Netgear Posts Firmware Updates After 31 Router Models Found Vulnerable To Password Hijacking
Now might be a good time for Netgear to start doubling down on security for its networking products. The folks over at Trustwave found that 31 Netgear router models are susceptible to a security vulnerability that exposes the devices’ web GUI password to nefarious parties.
More specifically, an attacker is able to take advantage of a router’s password recovery system in order to obtain login credentials, granting full access to the device. Needless to say, this is huge security oversight that could have wide-ranging implications for affected routers.
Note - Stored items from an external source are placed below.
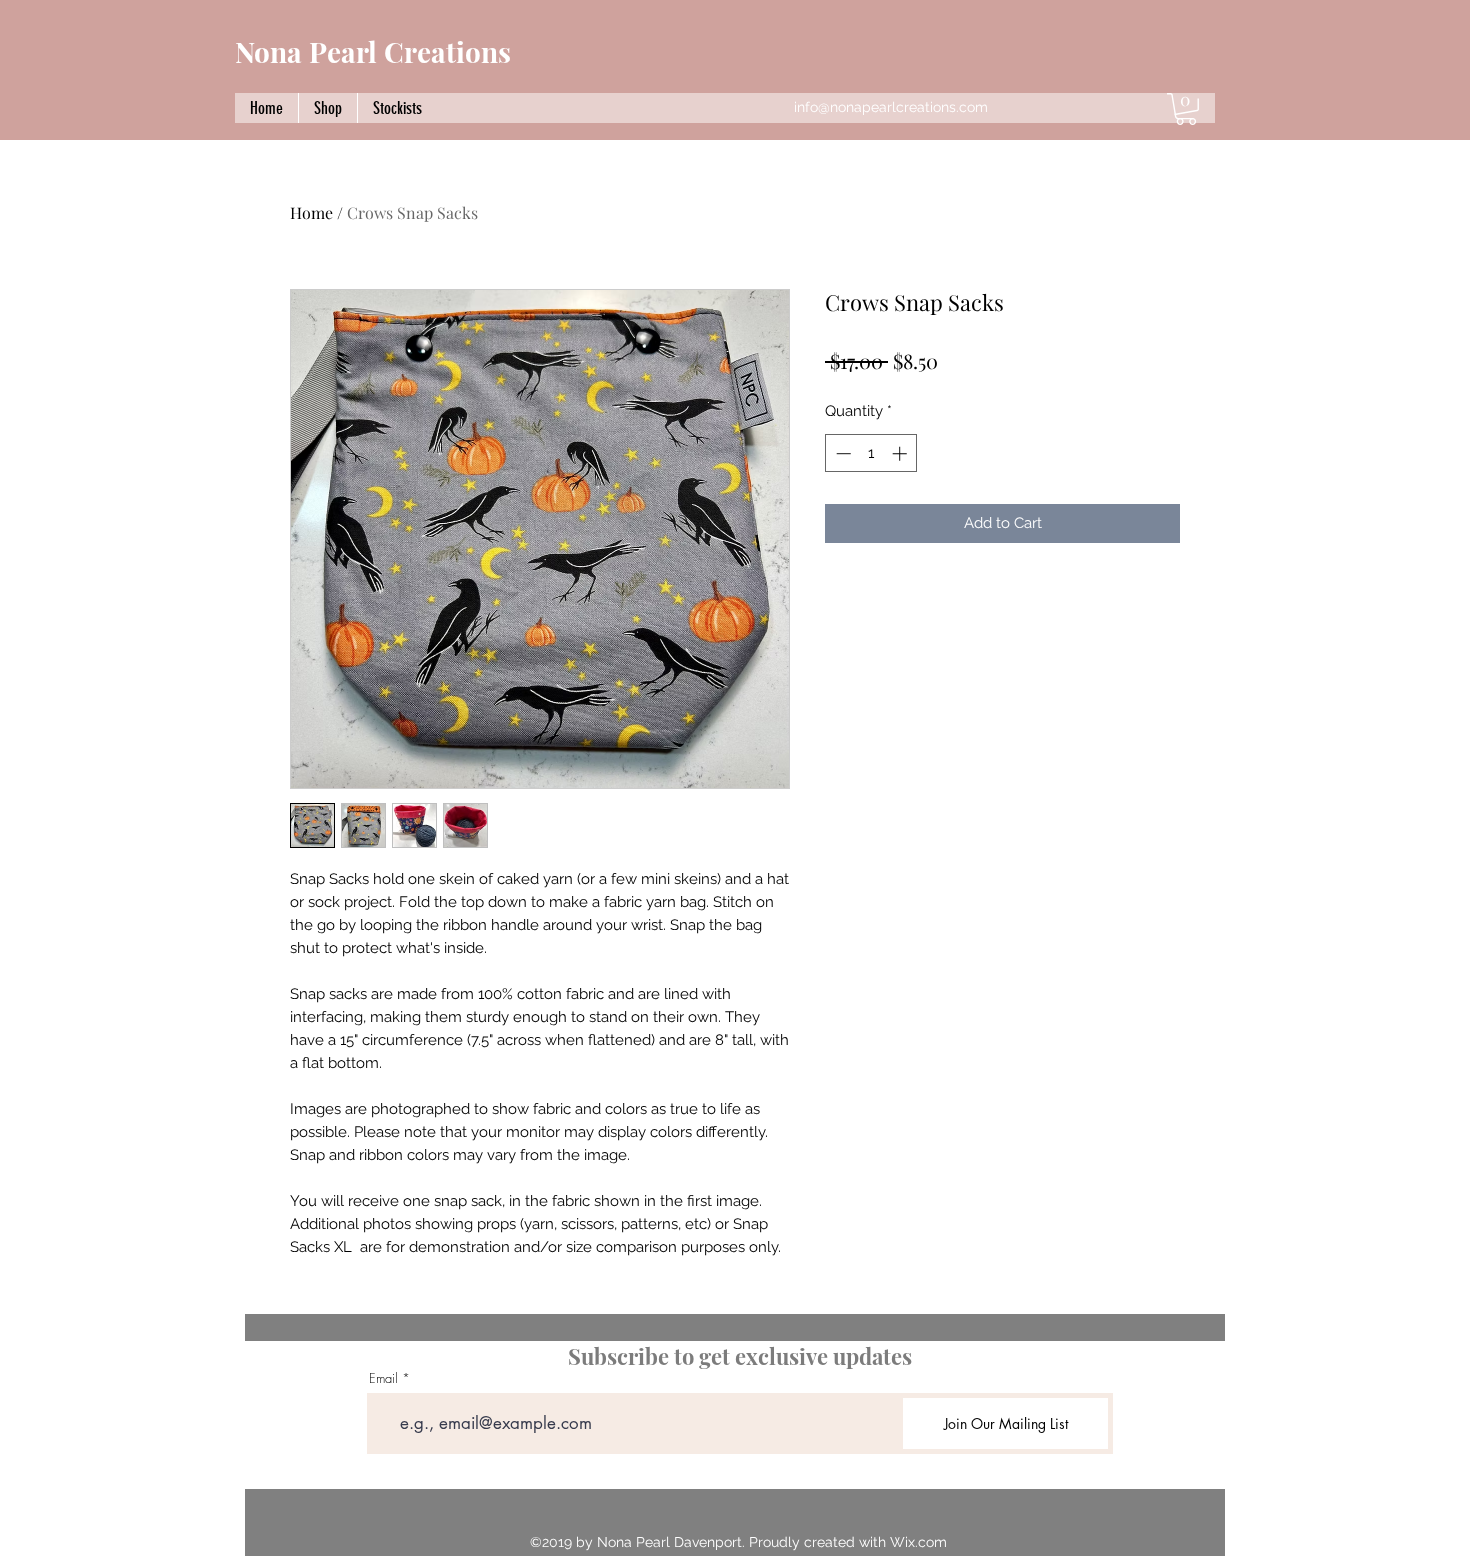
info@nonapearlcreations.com (891, 107)
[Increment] (901, 453)
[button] (1186, 109)
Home (311, 212)
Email (383, 1378)
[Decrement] (841, 453)
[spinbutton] (871, 453)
“After few trials and errors trying to reproduce the issue, I found that the very first call to passwordrecovered.cgi will give out the credentials no matter what the parameter you send,” wrote Trustwave’s Simon Kenin. “This is totally new bug that I haven't seen anywhere else. When I tested both bugs on different Netgear models, I found that my second bug works on a much wider range of models.”
Given the large number of affected models, Trustwave surmises that “hundreds of thousands, if not over a million” devices are vulnerable to this password exploit. “As many people reuse their password, having the admin password of the router gives us an initial foothold on the network,” Kenin adds. “We can see all the devices connected to the network and try to access them with that same admin password.”
If you have one of the 31 Netgear routers that are vulnerable to the exploit, we have good news and bad news for you. The good news is that Netgear has provided firmware updates that should close the loophole for 18 models. Another two models, after further examination, are deemed to be completely safe from attacks.
However, the remaining models do not yet have a firmware solution in place. In this instance, Netgear suggests that you manually enable password recovery on your device and ensure that remote management is disabled until a fix can be provided. “The potential for password exposure remains if you do not complete both steps,” Netgear writes. “Netgear is not responsible for any consequences that could have been avoided by following the recommendations in this notification.’
This isn’t the first time that Netgear has come under fire for security lapses on its networking products. In early December, a number of routers were found to be vulnerable to remote attacks.